*** Provided records Section Begins ***

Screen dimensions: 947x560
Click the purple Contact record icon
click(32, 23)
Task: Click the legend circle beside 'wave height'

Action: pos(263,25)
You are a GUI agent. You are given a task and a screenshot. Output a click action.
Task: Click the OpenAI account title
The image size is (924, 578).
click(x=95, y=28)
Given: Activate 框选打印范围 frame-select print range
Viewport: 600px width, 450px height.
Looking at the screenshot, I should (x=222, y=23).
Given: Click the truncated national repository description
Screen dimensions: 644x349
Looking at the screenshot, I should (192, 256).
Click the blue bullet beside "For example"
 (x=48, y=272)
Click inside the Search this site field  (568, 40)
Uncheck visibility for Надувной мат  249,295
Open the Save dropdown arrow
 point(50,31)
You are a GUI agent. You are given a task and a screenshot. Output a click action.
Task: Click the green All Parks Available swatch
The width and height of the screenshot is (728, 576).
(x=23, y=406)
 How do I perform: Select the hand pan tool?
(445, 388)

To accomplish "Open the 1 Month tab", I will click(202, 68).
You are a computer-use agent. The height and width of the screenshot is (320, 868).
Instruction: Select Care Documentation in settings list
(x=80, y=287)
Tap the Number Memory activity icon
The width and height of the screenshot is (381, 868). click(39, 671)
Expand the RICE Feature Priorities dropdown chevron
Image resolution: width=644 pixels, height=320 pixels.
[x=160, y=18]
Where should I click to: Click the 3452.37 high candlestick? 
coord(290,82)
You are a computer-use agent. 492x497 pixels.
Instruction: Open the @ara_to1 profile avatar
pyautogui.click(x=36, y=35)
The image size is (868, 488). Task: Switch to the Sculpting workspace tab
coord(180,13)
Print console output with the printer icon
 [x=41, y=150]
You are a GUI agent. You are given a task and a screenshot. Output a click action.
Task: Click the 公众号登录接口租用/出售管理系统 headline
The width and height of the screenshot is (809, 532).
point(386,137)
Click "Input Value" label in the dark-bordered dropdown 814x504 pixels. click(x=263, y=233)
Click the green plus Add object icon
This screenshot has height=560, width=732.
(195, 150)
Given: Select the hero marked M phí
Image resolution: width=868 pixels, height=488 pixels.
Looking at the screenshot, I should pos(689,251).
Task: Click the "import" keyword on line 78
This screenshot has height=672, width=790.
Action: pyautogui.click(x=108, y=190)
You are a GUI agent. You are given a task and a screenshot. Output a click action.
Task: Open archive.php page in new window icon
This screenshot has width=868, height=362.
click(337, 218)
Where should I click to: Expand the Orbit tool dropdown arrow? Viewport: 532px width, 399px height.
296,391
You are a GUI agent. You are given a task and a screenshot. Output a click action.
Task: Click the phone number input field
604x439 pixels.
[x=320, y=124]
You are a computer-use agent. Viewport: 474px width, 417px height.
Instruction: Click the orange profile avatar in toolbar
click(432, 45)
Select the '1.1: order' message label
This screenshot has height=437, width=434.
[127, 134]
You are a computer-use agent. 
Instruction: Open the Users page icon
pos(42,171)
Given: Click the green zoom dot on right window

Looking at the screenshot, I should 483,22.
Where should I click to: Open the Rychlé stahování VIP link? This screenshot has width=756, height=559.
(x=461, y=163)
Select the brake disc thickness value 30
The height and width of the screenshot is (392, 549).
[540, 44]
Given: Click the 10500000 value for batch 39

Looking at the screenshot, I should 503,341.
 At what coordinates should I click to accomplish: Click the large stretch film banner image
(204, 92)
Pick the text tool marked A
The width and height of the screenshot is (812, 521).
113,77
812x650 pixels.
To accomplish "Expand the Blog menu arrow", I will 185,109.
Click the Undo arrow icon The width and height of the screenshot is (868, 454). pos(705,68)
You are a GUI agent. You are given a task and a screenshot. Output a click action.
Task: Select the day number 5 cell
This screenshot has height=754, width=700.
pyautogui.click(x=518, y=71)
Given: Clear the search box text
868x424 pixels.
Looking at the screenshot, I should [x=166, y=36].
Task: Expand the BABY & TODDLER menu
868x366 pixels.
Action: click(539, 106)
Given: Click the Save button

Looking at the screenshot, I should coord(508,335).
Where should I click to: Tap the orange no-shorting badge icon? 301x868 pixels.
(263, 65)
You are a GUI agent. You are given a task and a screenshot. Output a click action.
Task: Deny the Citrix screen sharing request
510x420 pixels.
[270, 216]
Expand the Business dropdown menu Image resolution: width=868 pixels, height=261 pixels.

*** Provided records Section Ends ***

Please return the records above exactly as they are written.

**Exercise response**.
Screen dimensions: 947x560
Click the purple Contact record icon
click(32, 23)
Task: Click the legend circle beside 'wave height'

Action: pos(263,25)
You are a GUI agent. You are given a task and a screenshot. Output a click action.
Task: Click the OpenAI account title
The image size is (924, 578).
click(x=95, y=28)
Given: Activate 框选打印范围 frame-select print range
Viewport: 600px width, 450px height.
Looking at the screenshot, I should (x=222, y=23).
Given: Click the truncated national repository description
Screen dimensions: 644x349
Looking at the screenshot, I should (192, 256).
Click the blue bullet beside "For example"
 (x=48, y=272)
Click inside the Search this site field  (568, 40)
Uncheck visibility for Надувной мат  249,295
Open the Save dropdown arrow
 point(50,31)
You are a GUI agent. You are given a task and a screenshot. Output a click action.
Task: Click the green All Parks Available swatch
The width and height of the screenshot is (728, 576).
(x=23, y=406)
 How do I perform: Select the hand pan tool?
(445, 388)

To accomplish "Open the 1 Month tab", I will click(202, 68).
You are a computer-use agent. The height and width of the screenshot is (320, 868).
Instruction: Select Care Documentation in settings list
(x=80, y=287)
Tap the Number Memory activity icon
The width and height of the screenshot is (381, 868). click(39, 671)
Expand the RICE Feature Priorities dropdown chevron
Image resolution: width=644 pixels, height=320 pixels.
[x=160, y=18]
Where should I click to: Click the 3452.37 high candlestick? 
coord(290,82)
You are a computer-use agent. 492x497 pixels.
Instruction: Open the @ara_to1 profile avatar
pyautogui.click(x=36, y=35)
The image size is (868, 488). Task: Switch to the Sculpting workspace tab
coord(180,13)
Print console output with the printer icon
 [x=41, y=150]
You are a GUI agent. You are given a task and a screenshot. Output a click action.
Task: Click the 公众号登录接口租用/出售管理系统 headline
The width and height of the screenshot is (809, 532).
point(386,137)
Click "Input Value" label in the dark-bordered dropdown 814x504 pixels. click(x=263, y=233)
Click the green plus Add object icon
This screenshot has height=560, width=732.
(195, 150)
Given: Select the hero marked M phí
Image resolution: width=868 pixels, height=488 pixels.
Looking at the screenshot, I should pos(689,251).
Task: Click the "import" keyword on line 78
This screenshot has height=672, width=790.
Action: pyautogui.click(x=108, y=190)
You are a GUI agent. You are given a task and a screenshot. Output a click action.
Task: Open archive.php page in new window icon
This screenshot has width=868, height=362.
click(337, 218)
Where should I click to: Expand the Orbit tool dropdown arrow? Viewport: 532px width, 399px height.
296,391
You are a GUI agent. You are given a task and a screenshot. Output a click action.
Task: Click the phone number input field
604x439 pixels.
[x=320, y=124]
You are a computer-use agent. Viewport: 474px width, 417px height.
Instruction: Click the orange profile avatar in toolbar
click(432, 45)
Select the '1.1: order' message label
This screenshot has height=437, width=434.
[127, 134]
You are a computer-use agent. 
Instruction: Open the Users page icon
pos(42,171)
Given: Click the green zoom dot on right window

Looking at the screenshot, I should 483,22.
Where should I click to: Open the Rychlé stahování VIP link? This screenshot has width=756, height=559.
(x=461, y=163)
Select the brake disc thickness value 30
The height and width of the screenshot is (392, 549).
[540, 44]
Given: Click the 10500000 value for batch 39

Looking at the screenshot, I should 503,341.
 At what coordinates should I click to accomplish: Click the large stretch film banner image
(204, 92)
Pick the text tool marked A
The width and height of the screenshot is (812, 521).
113,77
812x650 pixels.
To accomplish "Expand the Blog menu arrow", I will 185,109.
Click the Undo arrow icon The width and height of the screenshot is (868, 454). pos(705,68)
You are a GUI agent. You are given a task and a screenshot. Output a click action.
Task: Select the day number 5 cell
This screenshot has height=754, width=700.
pyautogui.click(x=518, y=71)
Given: Clear the search box text
868x424 pixels.
Looking at the screenshot, I should [x=166, y=36].
Task: Expand the BABY & TODDLER menu
868x366 pixels.
Action: click(539, 106)
Given: Click the Save button

Looking at the screenshot, I should coord(508,335).
Where should I click to: Tap the orange no-shorting badge icon? 301x868 pixels.
(263, 65)
You are a GUI agent. You are given a task and a screenshot. Output a click action.
Task: Deny the Citrix screen sharing request
510x420 pixels.
[270, 216]
Expand the Business dropdown menu Image resolution: width=868 pixels, height=261 pixels.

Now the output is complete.